Re: [PATCH v18 2/2] drm/i915/selftests: Introduce live tests of private PAT management

Joonas Lahtinen <joonas.lahtinen@xxxxxxxxxxxxxxx> · Fri, 22 Sep 2017 13:34:16 +0300

On Fri, 2017-09-22 at 01:28 +0800, Zhi Wang wrote:
> Introduce two live tests of private PAT management:
> 
> igt_ppat_init - This test is to check if all the PPAT configurations are
> written into HW.
> 
> igt_ppat_get - This test performs several sub-tests on intel_ppat_get()
> and intel_ppat_put().
> 
> The "perfect match" test case will try to get a PPAT entry with an existing
> value, then check if the returned PPAT entry is the same one.
> 
> The "alloc entries" test case will run out of PPAT table, and check if all
> the requested values are put into the newly allocated PPAT entries.
> 
> The negative test case will try to generate a new PPAT value, and get it
> when PPAT table is full.
> 
> The "partial match" test case will generate a parital matched value from
> the existing PPAT table and try to match it.
> 
> The "re-alloc" test case will try to free and then allocate a new entry
> when the PPAT table is full.
> 
> The "put entries" test case will free all the PPAT entries that allocated
> in "alloc entries" test case. It will check if the values of freed PPAT
> entries turn into ppat->clear_value.
> 
> v18:
> 
> - Refine the test to catch a corner case.
> 
> v10:
> 
> - Refine code structure.
> - Introduce "re-alloc" test case. (Chris)
> 
> v9:
> 
> - Refine generate_new_value(). (Chris)
> - Refine failure output. (Chris)
> - Refine test flow of "perfect match". (Chris)
> - Introduce another negative test case after "partial match". (Chris)
> 
> v8:
> 
> - Remove noisy output. (Chris)
> - Add negative test case. (Chris)
> 
> Cc: Ben Widawsky <benjamin.widawsky@xxxxxxxxx>
> Cc: Rodrigo Vivi <rodrigo.vivi@xxxxxxxxx>
> Cc: Joonas Lahtinen <joonas.lahtinen@xxxxxxxxxxxxxxx>
> Suggested-by: Chris Wilson <chris@xxxxxxxxxxxxxxxxxx>
> Signed-off-by: Zhi Wang <zhi.a.wang@xxxxxxxxx>

<SNIP>

> +static int igt_ppat_check(void *arg)
> +{
> +	struct drm_i915_private *i915 = arg;
> +	int ret;
> +
> +	if (!i915->ppat.max_entries)
> +		return 0;
> +
> +	if (INTEL_GEN(i915) >= 10)
> +		ret = check_cnl_ppat(i915);
> +	else
> +		ret = check_bdw_ppat(i915);
> +
> +	if (ret)
> +		pr_err("check PPAT failed\n");

This is just extra noise, both individual dest already say check PPAT
failed.

> +
> +	return ret;
> +}
> +
> +static bool value_is_new(struct intel_ppat *ppat, u8 value)

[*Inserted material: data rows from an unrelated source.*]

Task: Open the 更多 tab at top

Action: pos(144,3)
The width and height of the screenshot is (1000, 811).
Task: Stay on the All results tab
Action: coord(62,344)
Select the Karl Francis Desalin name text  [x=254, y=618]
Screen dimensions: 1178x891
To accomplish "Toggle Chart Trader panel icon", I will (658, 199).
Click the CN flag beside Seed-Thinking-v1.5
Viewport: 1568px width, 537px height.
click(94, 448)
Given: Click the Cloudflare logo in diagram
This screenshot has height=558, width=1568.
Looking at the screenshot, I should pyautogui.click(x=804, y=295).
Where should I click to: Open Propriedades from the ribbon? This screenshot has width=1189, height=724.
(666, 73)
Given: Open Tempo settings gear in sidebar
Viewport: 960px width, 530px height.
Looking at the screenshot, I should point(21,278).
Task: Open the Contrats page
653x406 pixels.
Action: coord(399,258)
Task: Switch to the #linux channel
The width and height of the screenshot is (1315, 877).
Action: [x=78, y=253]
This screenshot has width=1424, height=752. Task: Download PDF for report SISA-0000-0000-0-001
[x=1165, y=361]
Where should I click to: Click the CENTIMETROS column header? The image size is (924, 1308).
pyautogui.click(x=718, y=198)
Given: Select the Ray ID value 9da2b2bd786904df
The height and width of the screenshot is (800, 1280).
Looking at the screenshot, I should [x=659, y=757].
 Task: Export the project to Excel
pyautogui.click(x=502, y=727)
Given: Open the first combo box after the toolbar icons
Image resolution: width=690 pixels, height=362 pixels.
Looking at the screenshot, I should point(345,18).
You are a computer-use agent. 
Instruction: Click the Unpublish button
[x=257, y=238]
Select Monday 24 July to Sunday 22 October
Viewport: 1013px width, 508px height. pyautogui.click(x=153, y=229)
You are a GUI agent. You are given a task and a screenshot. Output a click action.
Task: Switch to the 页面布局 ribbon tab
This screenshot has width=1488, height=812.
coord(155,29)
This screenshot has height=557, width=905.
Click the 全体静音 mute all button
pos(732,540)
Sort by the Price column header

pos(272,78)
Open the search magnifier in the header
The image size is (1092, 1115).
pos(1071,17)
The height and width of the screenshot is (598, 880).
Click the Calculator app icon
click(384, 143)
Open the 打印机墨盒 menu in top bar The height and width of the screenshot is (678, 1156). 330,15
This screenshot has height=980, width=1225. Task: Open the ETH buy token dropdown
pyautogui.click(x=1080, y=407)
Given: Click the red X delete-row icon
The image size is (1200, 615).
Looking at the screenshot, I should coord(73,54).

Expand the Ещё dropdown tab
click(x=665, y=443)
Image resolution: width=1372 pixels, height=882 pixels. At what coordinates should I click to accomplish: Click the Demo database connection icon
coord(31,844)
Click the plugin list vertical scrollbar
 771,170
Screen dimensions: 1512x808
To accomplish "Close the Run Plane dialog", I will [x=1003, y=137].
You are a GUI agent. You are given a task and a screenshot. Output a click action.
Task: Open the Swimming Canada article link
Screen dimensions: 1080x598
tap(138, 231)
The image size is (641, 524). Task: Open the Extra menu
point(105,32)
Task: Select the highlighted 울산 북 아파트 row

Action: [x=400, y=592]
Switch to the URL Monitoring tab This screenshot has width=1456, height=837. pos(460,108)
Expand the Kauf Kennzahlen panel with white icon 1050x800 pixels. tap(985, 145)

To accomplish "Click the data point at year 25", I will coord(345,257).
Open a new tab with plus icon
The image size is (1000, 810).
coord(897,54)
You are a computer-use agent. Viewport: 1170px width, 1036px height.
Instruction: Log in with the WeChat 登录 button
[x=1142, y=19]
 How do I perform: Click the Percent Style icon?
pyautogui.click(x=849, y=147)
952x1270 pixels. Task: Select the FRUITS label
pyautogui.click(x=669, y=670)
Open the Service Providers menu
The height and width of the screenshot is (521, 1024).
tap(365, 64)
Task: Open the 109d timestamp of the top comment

Bit overly generic name for selftests/i915_gem_gtt.c, how about
'ppat_is_new' or 'ppat_find_match_all'.

> +{
> +	int i;
> +
> +	for_each_set_bit(i, ppat->used, ppat->max_entries) {
> +		if (value != ppat->entries[i].value)

		if (value == ppat->entries[i])
			return i;

And drop the braces around for.

	return -ENOENT;

> +static bool value_for_partial_test(struct intel_ppat *ppat, u8 value)

Maybe 'ppat_find_match_ca', similar changes to above function to return
index.

> +{
> +	int i;
> +
> +	if (!value_is_new(ppat, value))
> +		return false;
> +
> +	/*
> +	 * At least, there should be one entry whose cache attribute is
> +	 * same with the required value.
> +	 */

Comment says what the code does, so can be dropped.

> +	for_each_set_bit(i, ppat->used, ppat->max_entries) {
> +		if (GEN8_PPAT_GET_CA(value) !=
> +		    GEN8_PPAT_GET_CA(ppat->entries[i].value))

Again '==' and return true.

> +			continue;
> +
> +		return true;
> +	}
> +	return false;
> +}
> +
> +static bool value_for_negative_test(struct intel_ppat *ppat, u8 value)

Maybe 'ppat_find_not_match_ca', same with returning index / -ENOENT.

> +{
> +	int i;
> +
> +	if (!value_is_new(ppat, value))
> +		return false;
> +
> +	/*
> +	 * cache attribute has to be different, so i915_ppat_get() would
> +	 * allocate a new entry.
> +	 */

Ditto.

> +	for_each_set_bit(i, ppat->used, ppat->max_entries) {
> +		if (GEN8_PPAT_GET_CA(value) ==
> +		    GEN8_PPAT_GET_CA(ppat->entries[i].value))
> +			return false;

You can drop the braces, here too.

> +	}
> +	return true;
> +}
> +
> +static u8 generate_new_value(struct intel_ppat *ppat,
> +			     bool (*check_value)(struct intel_ppat *, u8))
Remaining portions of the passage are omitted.